**TASK TO CARRY OUT**
Extract every line from the records below that contains the word "computer".

──────── RECORDS FOR THE EXERCISE

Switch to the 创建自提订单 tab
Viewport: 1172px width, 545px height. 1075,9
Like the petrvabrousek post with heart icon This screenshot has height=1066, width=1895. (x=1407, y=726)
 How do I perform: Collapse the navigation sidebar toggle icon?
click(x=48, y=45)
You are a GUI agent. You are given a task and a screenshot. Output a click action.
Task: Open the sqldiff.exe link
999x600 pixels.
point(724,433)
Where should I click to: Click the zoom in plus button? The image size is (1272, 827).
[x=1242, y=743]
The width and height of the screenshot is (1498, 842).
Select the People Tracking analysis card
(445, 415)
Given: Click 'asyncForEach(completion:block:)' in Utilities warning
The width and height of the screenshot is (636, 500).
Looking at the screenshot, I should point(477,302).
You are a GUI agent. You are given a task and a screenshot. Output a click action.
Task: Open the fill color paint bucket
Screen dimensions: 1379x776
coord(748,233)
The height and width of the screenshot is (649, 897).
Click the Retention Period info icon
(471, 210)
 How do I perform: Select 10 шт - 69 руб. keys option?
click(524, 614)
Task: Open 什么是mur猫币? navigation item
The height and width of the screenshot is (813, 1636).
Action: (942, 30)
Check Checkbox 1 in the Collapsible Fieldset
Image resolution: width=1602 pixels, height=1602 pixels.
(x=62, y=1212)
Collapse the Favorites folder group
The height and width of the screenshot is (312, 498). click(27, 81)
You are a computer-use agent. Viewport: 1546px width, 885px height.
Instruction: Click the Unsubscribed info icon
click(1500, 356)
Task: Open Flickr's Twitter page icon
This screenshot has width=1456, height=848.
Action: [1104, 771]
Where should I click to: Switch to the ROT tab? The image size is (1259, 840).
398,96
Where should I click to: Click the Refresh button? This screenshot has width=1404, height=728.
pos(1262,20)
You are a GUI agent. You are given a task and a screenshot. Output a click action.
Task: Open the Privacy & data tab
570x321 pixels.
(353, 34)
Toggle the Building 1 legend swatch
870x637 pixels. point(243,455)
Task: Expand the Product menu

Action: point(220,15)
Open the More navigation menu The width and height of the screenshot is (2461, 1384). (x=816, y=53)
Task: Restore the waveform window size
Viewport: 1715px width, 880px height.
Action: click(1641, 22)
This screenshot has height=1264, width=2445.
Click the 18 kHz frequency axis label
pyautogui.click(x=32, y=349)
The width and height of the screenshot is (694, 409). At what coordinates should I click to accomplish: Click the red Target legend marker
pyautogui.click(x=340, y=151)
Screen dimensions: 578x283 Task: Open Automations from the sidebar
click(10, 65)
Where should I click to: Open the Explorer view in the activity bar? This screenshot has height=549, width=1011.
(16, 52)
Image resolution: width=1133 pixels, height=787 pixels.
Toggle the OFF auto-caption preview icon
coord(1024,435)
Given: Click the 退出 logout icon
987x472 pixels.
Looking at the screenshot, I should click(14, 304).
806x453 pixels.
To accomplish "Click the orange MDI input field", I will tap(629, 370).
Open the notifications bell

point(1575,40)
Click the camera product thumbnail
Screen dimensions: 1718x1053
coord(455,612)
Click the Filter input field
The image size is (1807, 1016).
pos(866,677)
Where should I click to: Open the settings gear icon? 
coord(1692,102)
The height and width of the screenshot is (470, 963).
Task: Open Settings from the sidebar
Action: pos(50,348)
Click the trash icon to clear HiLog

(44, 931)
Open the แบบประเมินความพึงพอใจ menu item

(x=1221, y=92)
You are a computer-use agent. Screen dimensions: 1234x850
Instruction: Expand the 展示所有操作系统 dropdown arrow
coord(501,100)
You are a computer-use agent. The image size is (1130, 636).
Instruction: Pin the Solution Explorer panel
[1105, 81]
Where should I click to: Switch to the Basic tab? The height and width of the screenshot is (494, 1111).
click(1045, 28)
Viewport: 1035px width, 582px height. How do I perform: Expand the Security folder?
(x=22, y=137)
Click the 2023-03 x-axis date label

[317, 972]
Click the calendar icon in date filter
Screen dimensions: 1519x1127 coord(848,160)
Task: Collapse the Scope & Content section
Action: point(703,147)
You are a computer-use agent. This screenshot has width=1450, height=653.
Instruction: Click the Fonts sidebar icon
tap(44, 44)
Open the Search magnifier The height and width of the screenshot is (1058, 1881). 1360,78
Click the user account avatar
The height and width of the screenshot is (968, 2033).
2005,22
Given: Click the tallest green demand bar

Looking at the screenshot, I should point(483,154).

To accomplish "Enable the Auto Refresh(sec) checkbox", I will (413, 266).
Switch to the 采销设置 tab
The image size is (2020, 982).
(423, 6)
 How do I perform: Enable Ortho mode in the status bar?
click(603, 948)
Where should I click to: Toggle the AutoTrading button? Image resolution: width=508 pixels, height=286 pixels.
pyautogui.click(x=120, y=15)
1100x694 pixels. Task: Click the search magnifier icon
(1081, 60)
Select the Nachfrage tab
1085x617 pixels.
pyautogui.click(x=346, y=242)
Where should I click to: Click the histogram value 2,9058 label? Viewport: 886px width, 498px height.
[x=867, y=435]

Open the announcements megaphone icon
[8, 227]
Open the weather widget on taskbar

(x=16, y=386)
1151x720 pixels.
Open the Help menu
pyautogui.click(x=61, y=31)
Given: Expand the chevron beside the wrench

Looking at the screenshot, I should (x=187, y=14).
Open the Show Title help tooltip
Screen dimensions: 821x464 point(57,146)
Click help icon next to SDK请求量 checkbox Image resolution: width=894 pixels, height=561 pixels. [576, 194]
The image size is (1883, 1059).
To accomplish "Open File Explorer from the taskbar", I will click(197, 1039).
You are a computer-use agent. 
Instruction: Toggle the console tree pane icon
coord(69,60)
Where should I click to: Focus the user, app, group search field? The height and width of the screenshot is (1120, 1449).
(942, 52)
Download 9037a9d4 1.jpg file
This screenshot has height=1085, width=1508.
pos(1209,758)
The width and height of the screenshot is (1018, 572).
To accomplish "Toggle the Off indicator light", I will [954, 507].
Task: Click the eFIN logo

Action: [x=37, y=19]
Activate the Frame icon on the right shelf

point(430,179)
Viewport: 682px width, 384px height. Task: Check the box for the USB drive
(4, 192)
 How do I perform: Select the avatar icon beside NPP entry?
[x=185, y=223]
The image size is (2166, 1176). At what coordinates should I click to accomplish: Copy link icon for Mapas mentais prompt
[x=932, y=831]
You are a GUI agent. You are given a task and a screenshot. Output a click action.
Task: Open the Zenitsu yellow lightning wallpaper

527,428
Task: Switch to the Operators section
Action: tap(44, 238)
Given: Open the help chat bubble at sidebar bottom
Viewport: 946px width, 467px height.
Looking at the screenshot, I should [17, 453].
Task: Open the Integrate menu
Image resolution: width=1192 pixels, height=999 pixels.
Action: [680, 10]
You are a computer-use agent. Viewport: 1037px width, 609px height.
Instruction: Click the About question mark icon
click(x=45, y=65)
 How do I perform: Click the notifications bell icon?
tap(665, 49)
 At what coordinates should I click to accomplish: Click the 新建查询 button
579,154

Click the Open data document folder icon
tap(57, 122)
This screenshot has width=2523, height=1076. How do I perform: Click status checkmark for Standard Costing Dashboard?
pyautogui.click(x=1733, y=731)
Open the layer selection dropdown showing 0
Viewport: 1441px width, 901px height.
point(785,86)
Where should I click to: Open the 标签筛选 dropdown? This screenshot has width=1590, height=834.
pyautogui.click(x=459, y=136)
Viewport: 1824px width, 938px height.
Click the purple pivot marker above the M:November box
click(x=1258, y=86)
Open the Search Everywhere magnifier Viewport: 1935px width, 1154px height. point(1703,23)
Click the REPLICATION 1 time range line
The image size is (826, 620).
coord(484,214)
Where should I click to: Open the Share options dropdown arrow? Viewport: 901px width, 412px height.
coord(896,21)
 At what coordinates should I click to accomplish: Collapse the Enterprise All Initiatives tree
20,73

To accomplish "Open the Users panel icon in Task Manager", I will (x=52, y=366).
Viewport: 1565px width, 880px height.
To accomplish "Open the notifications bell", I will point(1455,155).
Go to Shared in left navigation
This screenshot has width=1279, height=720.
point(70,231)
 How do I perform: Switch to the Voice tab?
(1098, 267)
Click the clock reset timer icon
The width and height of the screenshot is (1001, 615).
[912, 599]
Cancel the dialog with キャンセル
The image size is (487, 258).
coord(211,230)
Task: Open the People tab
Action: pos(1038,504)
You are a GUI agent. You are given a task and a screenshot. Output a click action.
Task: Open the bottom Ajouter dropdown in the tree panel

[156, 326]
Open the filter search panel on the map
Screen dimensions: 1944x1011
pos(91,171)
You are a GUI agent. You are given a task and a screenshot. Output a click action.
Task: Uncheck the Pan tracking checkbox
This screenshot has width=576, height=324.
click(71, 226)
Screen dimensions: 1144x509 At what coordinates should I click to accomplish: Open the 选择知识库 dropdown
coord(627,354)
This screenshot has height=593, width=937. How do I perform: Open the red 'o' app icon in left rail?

────────────────

**ANSWER FOR THIS EXERCISE**
You are a computer-use agent. Viewport: 1546px width, 885px height.
You are a computer-use agent. Screen dimensions: 1234x850
You are a computer-use agent. The image size is (1130, 636).
You are a computer-use agent. This screenshot has width=1450, height=653.
You are a computer-use agent. 
You are a computer-use agent. Viewport: 1037px width, 609px height.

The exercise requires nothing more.